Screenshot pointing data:
□ □ □ □ □

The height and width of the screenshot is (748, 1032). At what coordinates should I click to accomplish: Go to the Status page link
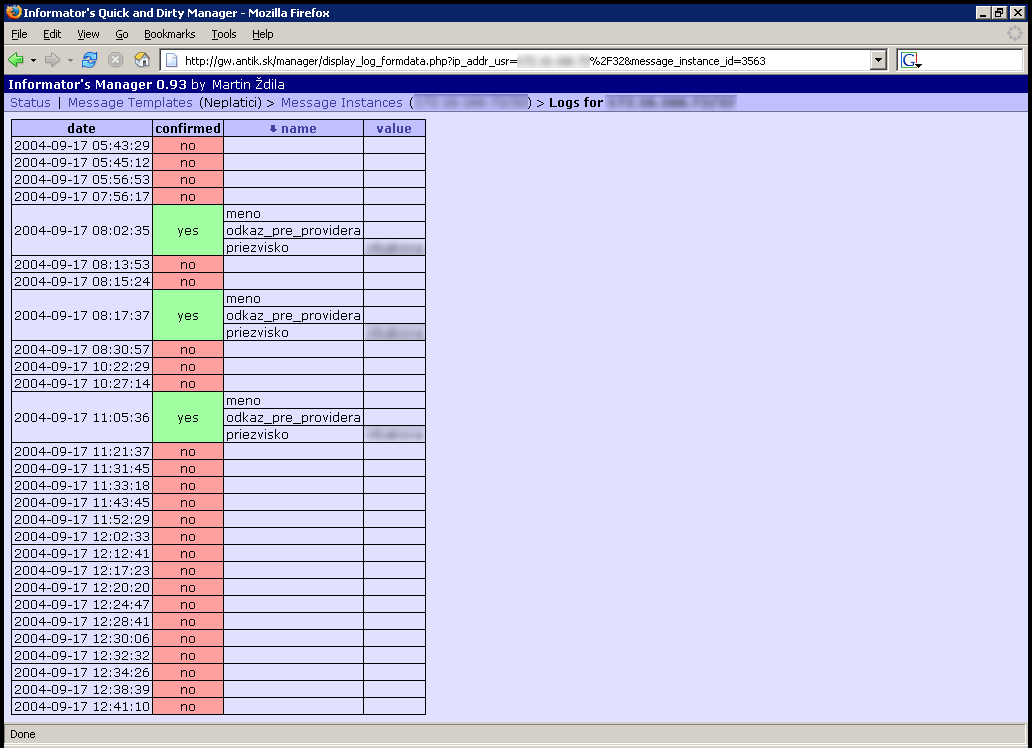coord(30,103)
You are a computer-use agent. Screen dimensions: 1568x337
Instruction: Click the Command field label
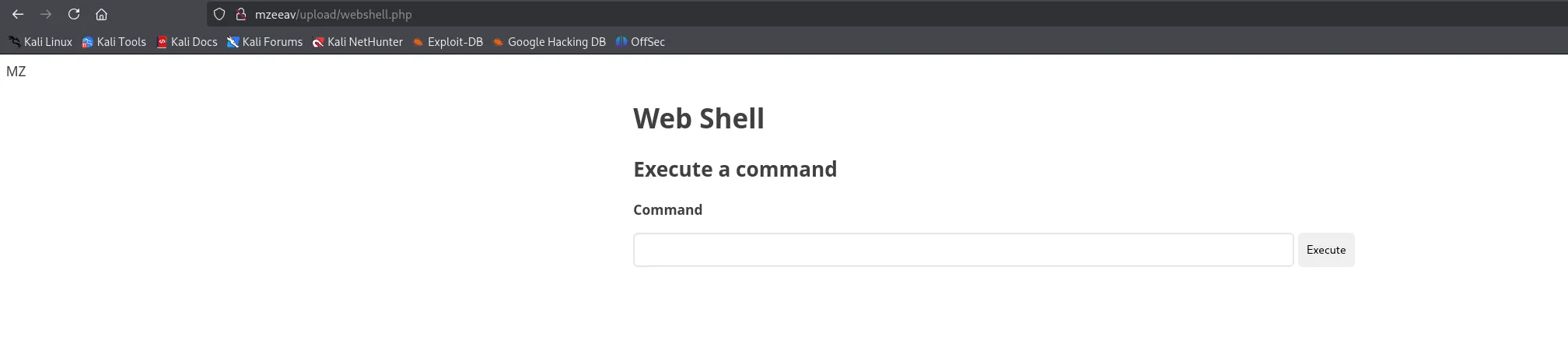667,209
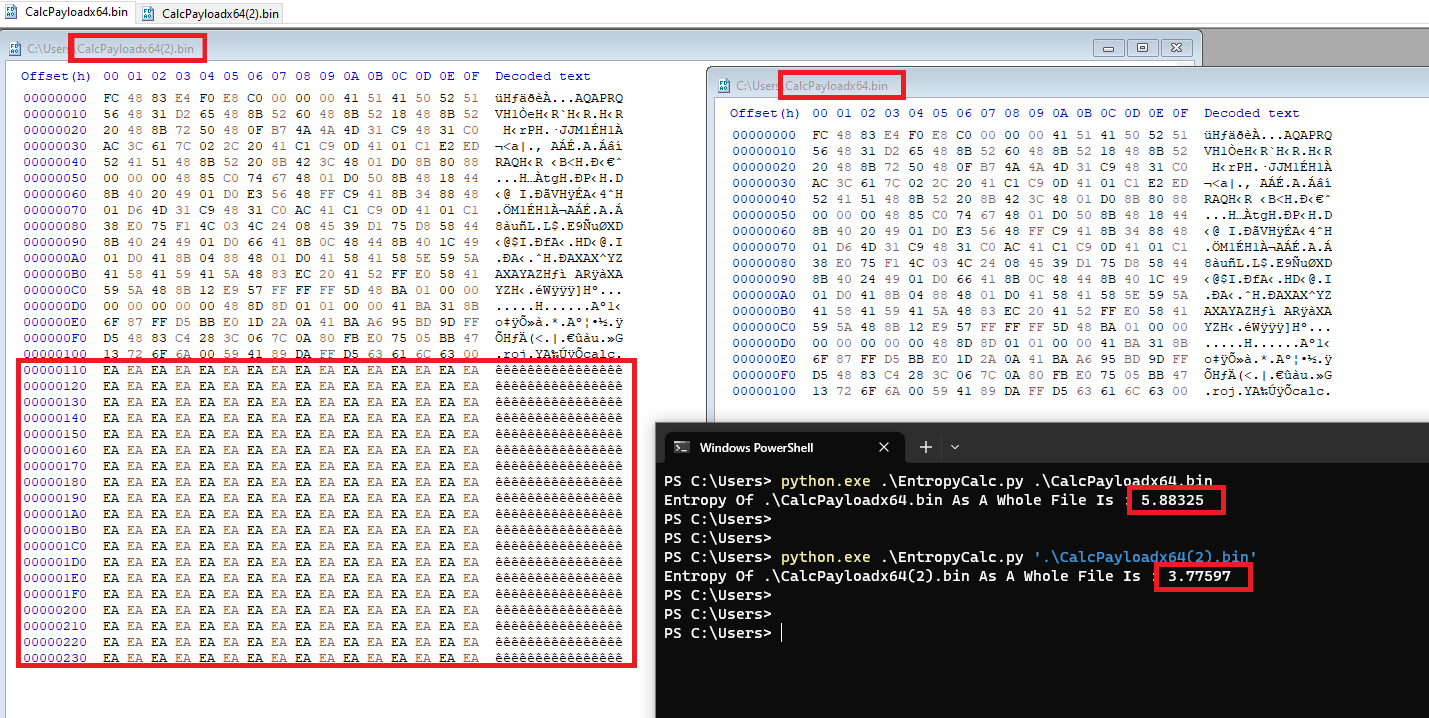Click the file icon on the first CalcPayloadx64.bin tab
1429x718 pixels.
(x=12, y=12)
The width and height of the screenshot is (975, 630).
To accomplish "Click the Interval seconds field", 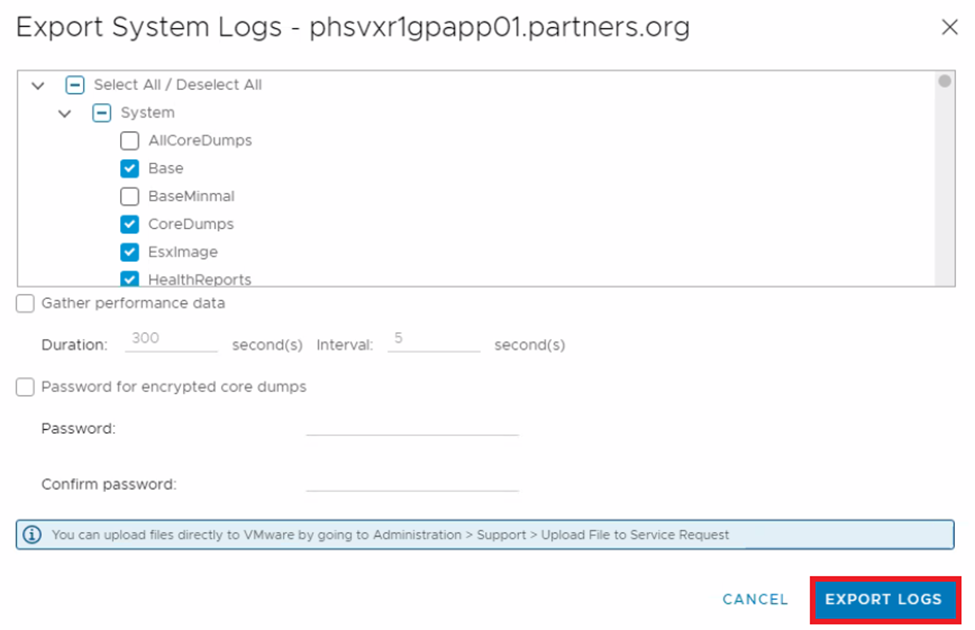I will (x=433, y=340).
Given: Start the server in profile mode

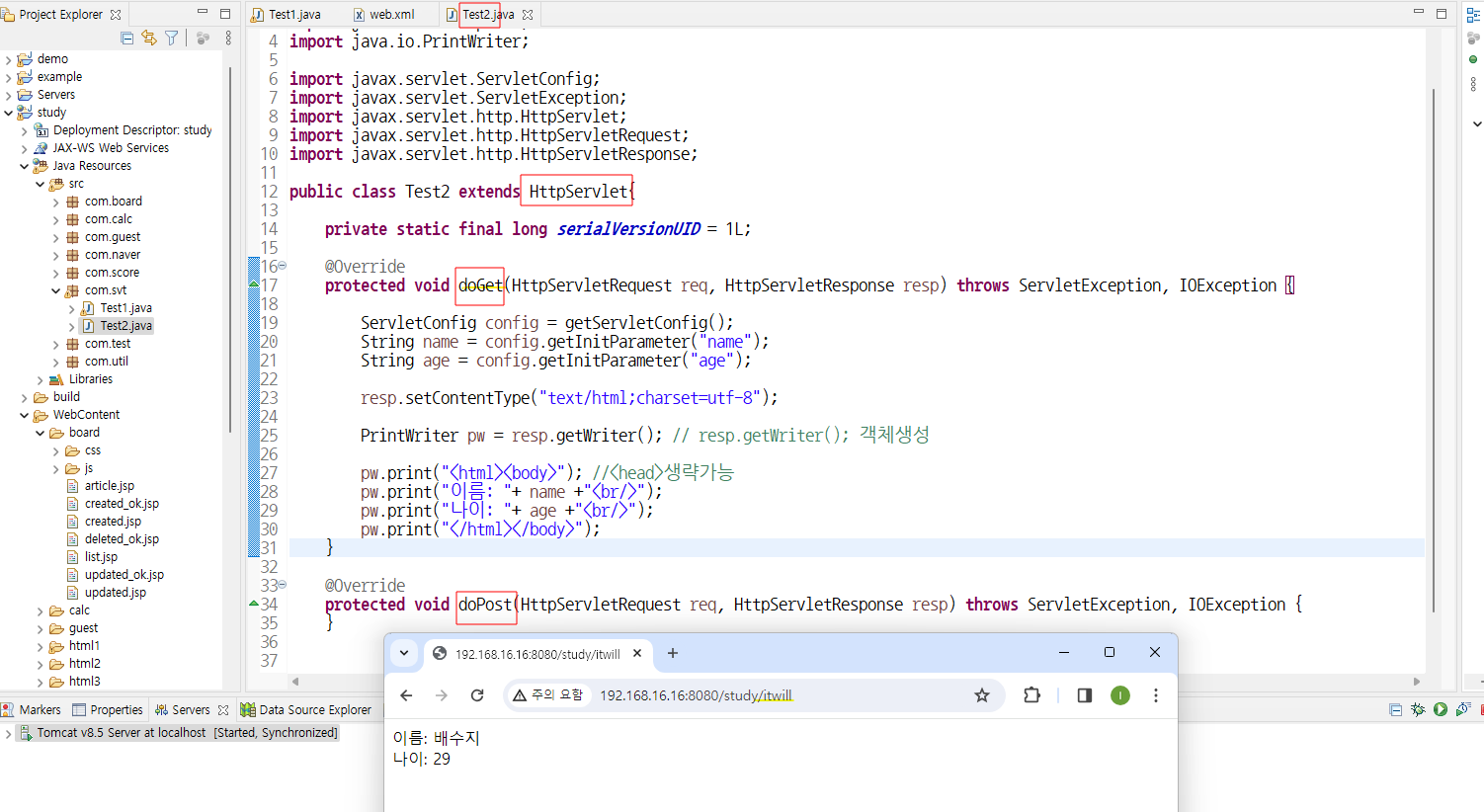Looking at the screenshot, I should 1463,709.
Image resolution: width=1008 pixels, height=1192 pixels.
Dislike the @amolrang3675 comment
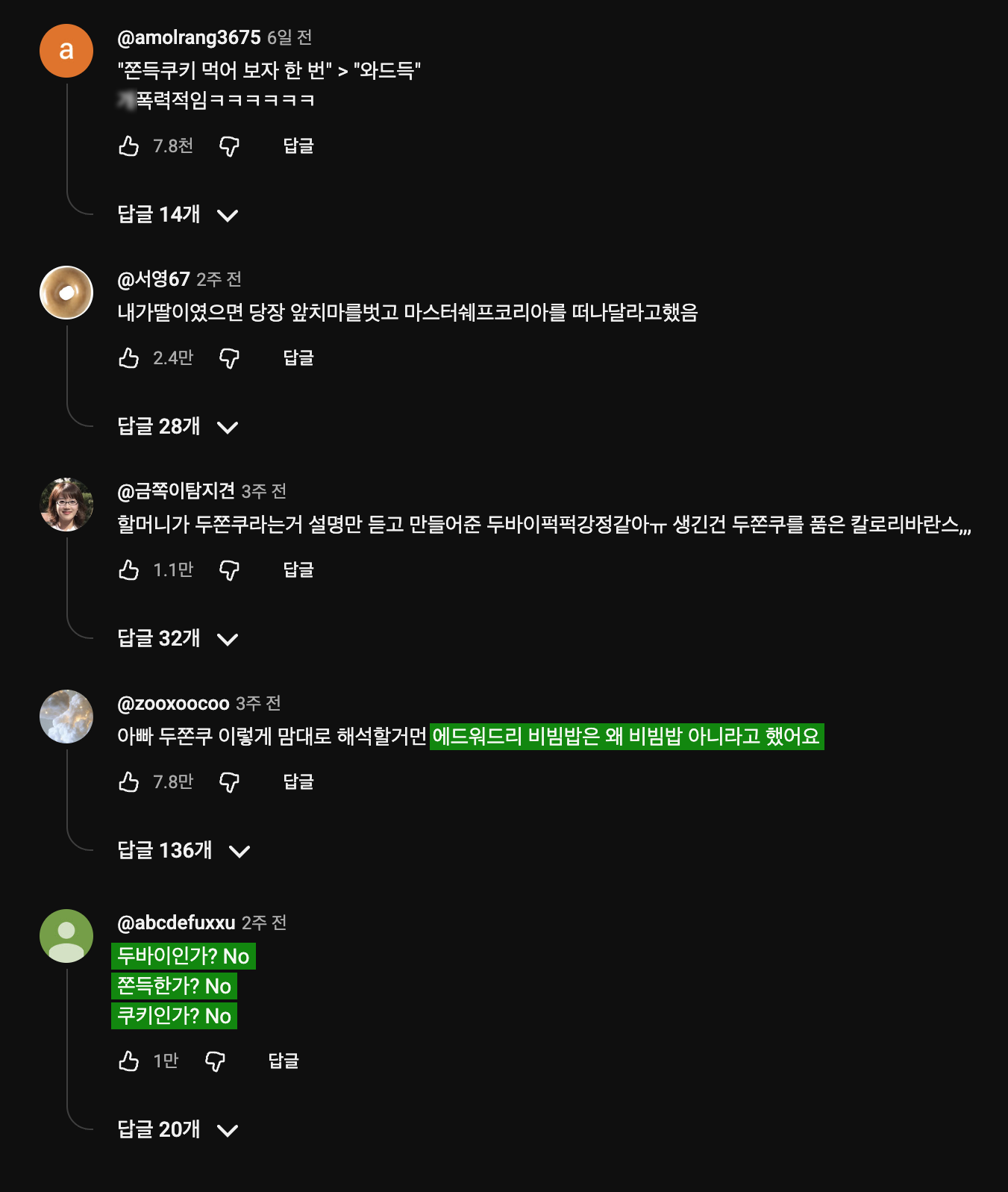pos(229,146)
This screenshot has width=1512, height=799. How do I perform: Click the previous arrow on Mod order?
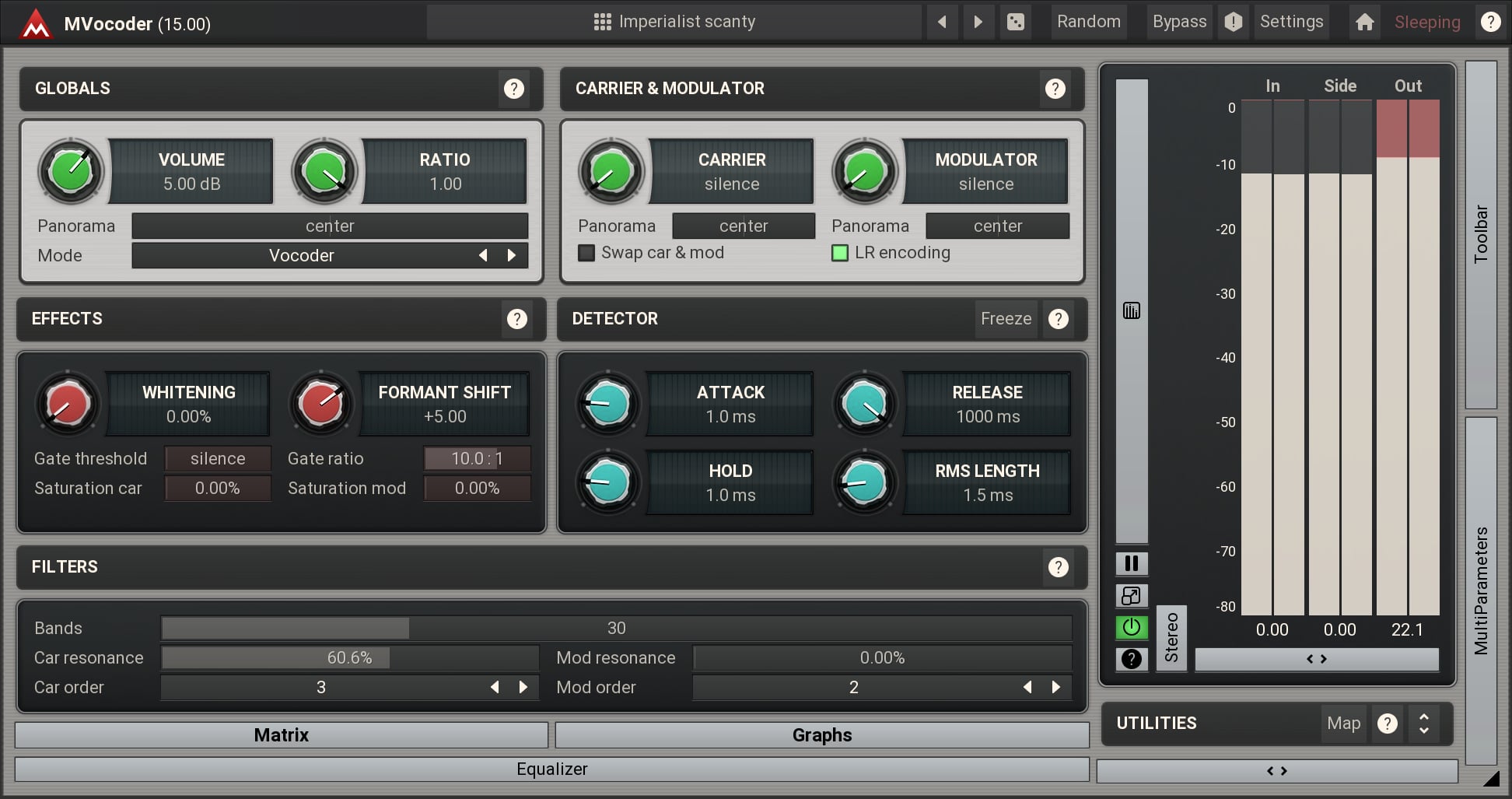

□ □ □ □ □

- [Problem statement] Lay out the data as a Markdown table, starting at the line that contains "Given: Start the server in profile mode" and ending at the end of the data, with columns named Row and Line. Skip blank lines, and leave the pictures out of your answer.

- [Task result]
| Row | Line |
|---|---|
| 1 | Given: Start the server in profile mode |
| 2 | Looking at the screenshot, I should 1463,709. |
| 3 | Image resolution: width=1008 pixels, height=1192 pixels. |
| 4 | Dislike the @amolrang3675 comment |
| 5 | pos(229,146) |
| 6 | This screenshot has width=1512, height=799. How do I perform: Click the previous arrow on Mod order? |